NextImg:Researchers trying to figure out why almost 290 sea lion pups have washed up dead on Calif. island

Almost 290 dead sea lion pups have washed up on Año Nuevo Island off the coast of northern California recently. Researchers are still working to find out why.

The spike in dead pups began a couple weeks ago, Año Nuevo State Park Director Patrick Robinson told USA Today.

About 50 were observed on May 7, with the number rising to 288 dead pups on May 14, according to an aerial survey of the island’s beaches.

“It almost looks like it’s kind of rained sea lion pups, and they get kind of picked apart by gulls and scavengers so it’s a bit of a battlefield almost. It’s a bit grim,” University of California, Santa Cruz graduate student and researcher George Colaco told KSBW-TV.

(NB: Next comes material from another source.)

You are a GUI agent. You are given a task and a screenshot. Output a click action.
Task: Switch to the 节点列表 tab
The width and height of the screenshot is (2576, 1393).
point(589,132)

Mr. Robinson told USA Today that the area around Año Nuevo hosts a relatively new sea lion colony, and that about 700 to 800 sea lions were born on the island in recent years, with only a few dozen stillbirths. 

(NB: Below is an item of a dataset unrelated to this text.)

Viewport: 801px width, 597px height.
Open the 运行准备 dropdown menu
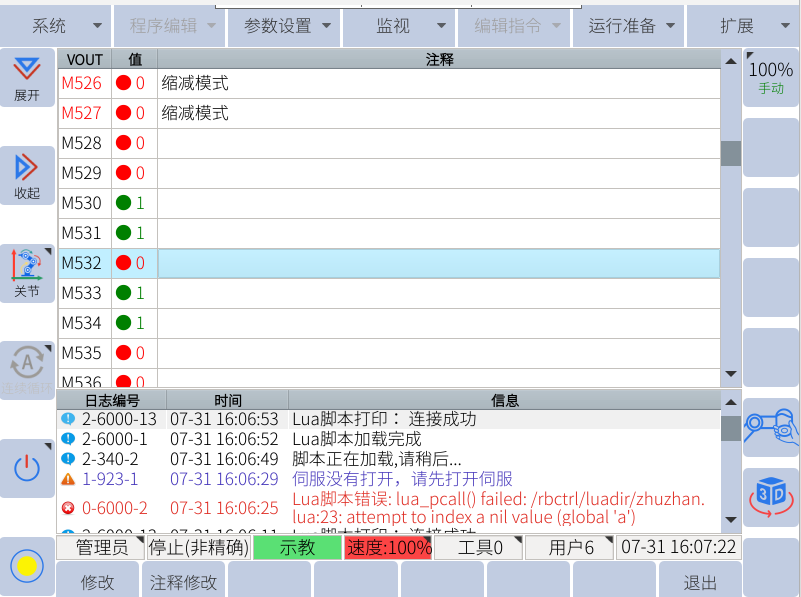[x=630, y=26]
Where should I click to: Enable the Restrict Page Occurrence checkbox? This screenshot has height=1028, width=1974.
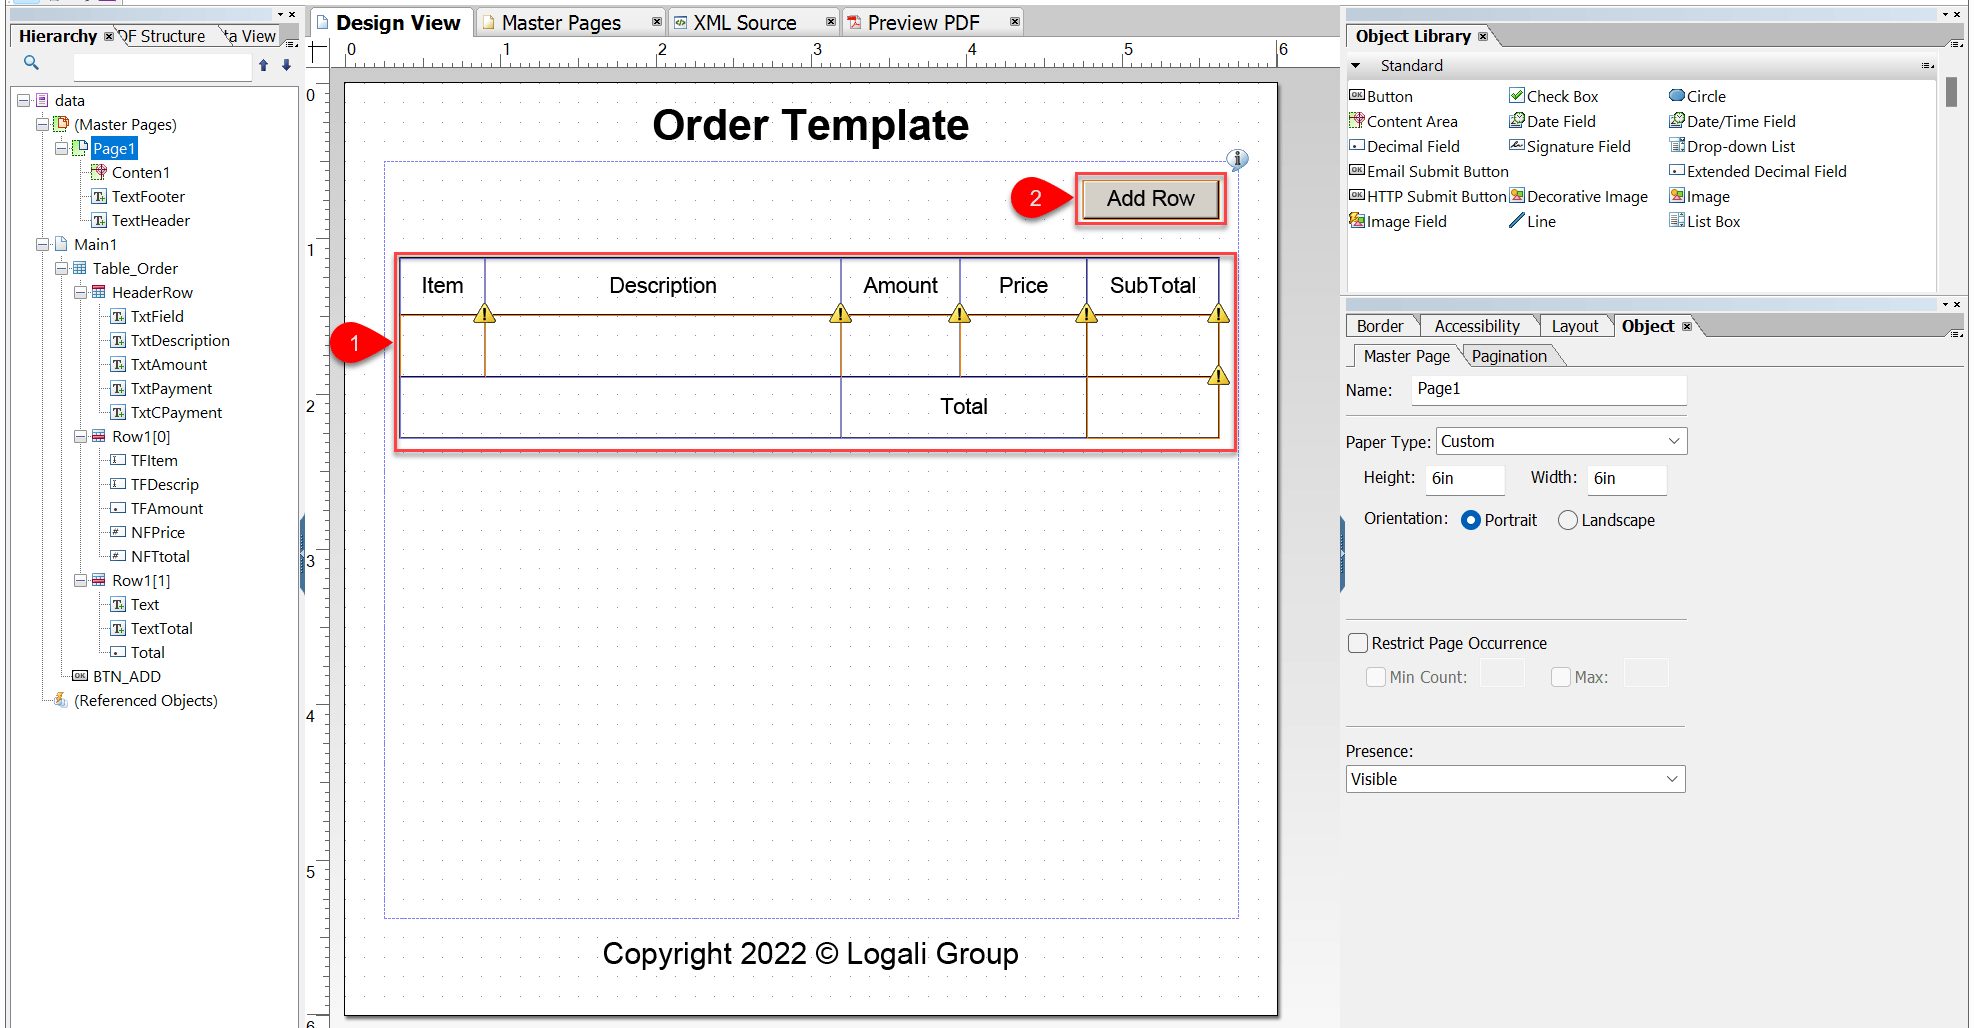click(1357, 643)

In comparison, almost all of the pups that washed up on Año Nuevo were the results of abortive pregnancies that ended close to full term, researchers told KSBW-TV.

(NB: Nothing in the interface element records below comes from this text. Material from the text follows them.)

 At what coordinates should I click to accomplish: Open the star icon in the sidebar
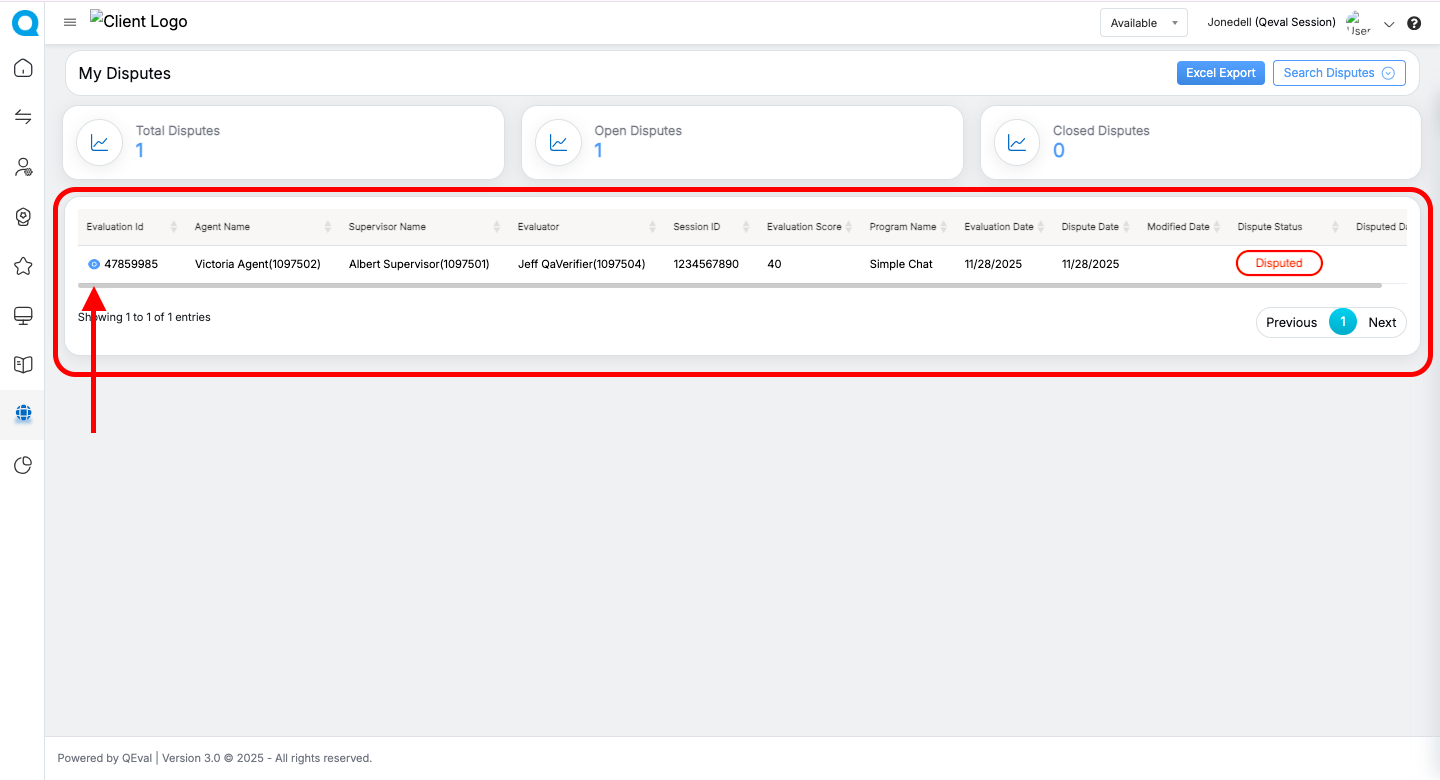pos(22,266)
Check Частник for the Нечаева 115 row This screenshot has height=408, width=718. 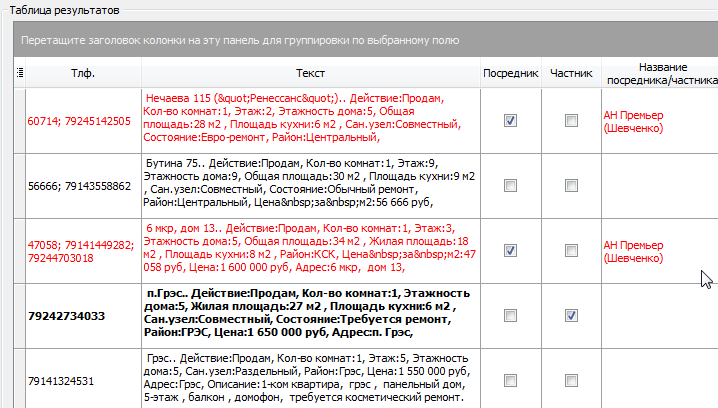pos(571,121)
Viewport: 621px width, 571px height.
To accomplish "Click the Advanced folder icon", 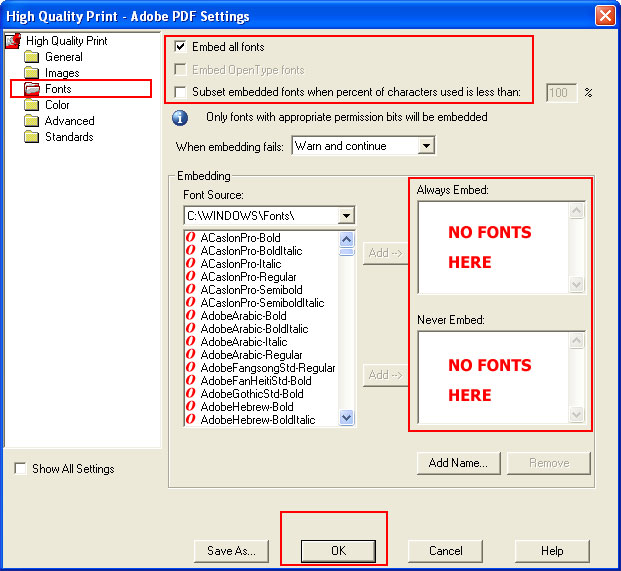I will [x=31, y=121].
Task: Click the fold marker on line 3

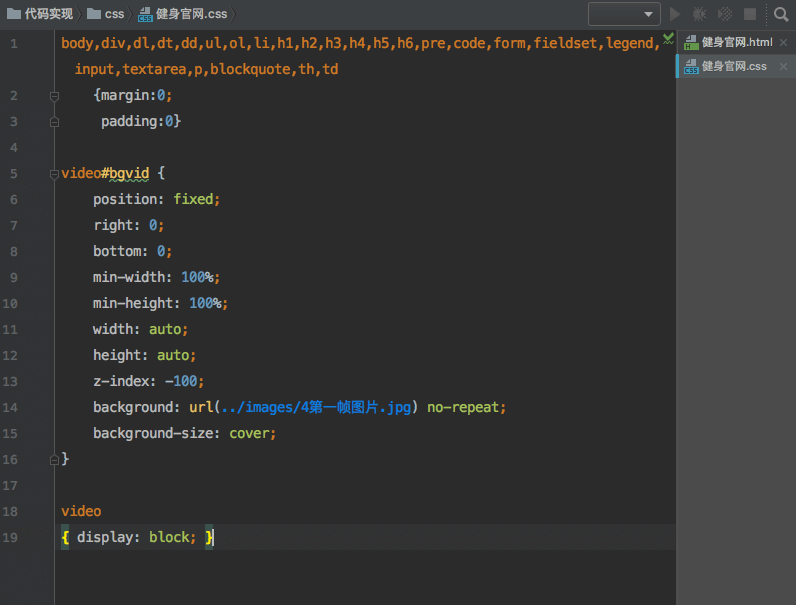Action: (x=55, y=122)
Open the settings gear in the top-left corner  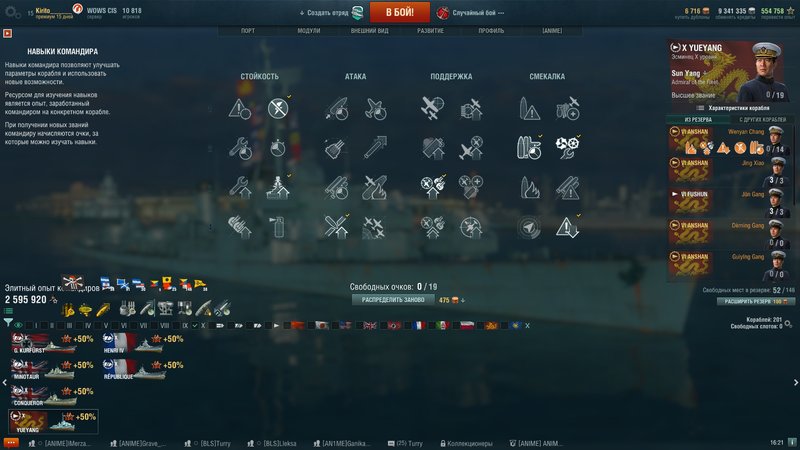pyautogui.click(x=12, y=13)
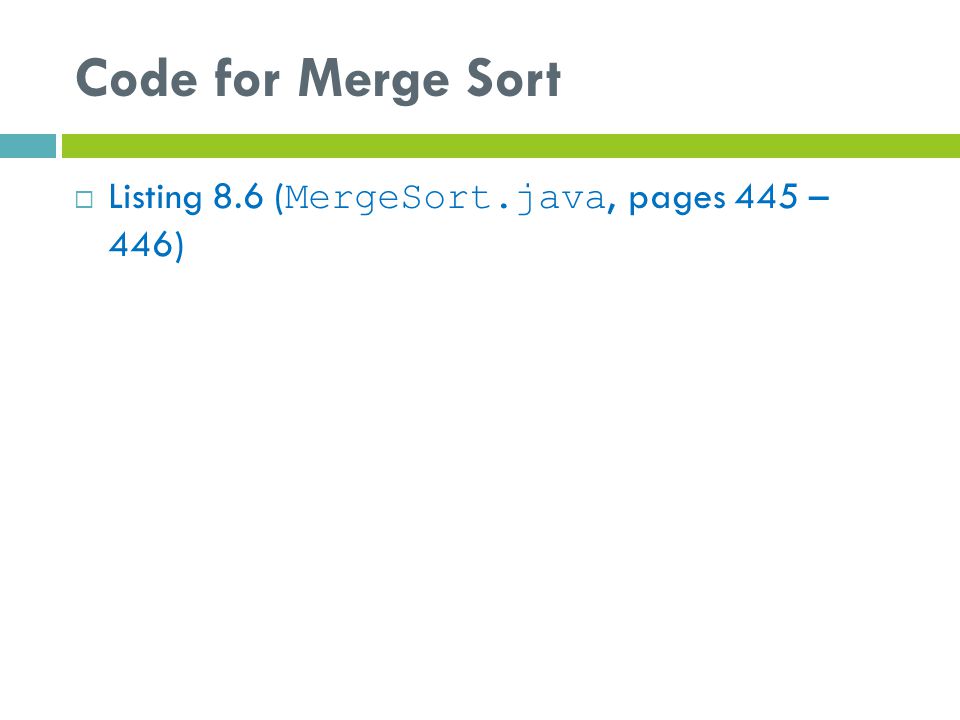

One theory is that an El Niño weather event affected the food supply and, with it, the pregnancy success of sea lion mothers in the population.

“My best guess is that we’re coming off of an El Niño event. That means that food links are down there, less food, there’s less fish in general,” UCSC Institute of Marine Science Director Daniel Costa told KSBW-TV, adding that the population is close to its maximum carrying capacity.

El Niño weather can cause prey species to change behaviors, leading sea lions to swim farther for food.

“Premature births are not uncommon with sea lions and often become numerous during El Niño periods when pregnant sea lions need to swim farther in search of shifting prey species,” National Oceanic and Atmospheric Administration spokesman Michael Milstein told USA Today.

Other environmental factors, infections or toxins also could be causing the deaths, UCSC veterinarian Megan Moriarty told the Los Angeles Times.

Ms. Moriarty said the dead pups were born a bit ahead of schedule and were not “fully baked.”

“They could just stay in a little bit longer … and probably if you could put them in an incubator and take care of them, they might survive,” she said, adding that, when necropsies are done, “you’ll see that the very last thing to develop fully are their lungs. … they’re just not quite fully developed enough to breathe on their own and to be successful.”

Without robust lungs, the pups cannot lift their heads up to nurse.

One toxin, domoic acid, a neurotoxin, travels up the food chain from the algae that produce it, to the plankton that feed on the algae, to the fish that eat the plankton and then to the sea lions that prey on the fish.

“Adult females comprise 60% of stranded animals admitted for rehabilitation due to acute domoic acid toxicosis and commonly suffer from reproductive failure, including abortions and premature live births,” according to a 2009 study published in the National Library of Medicine.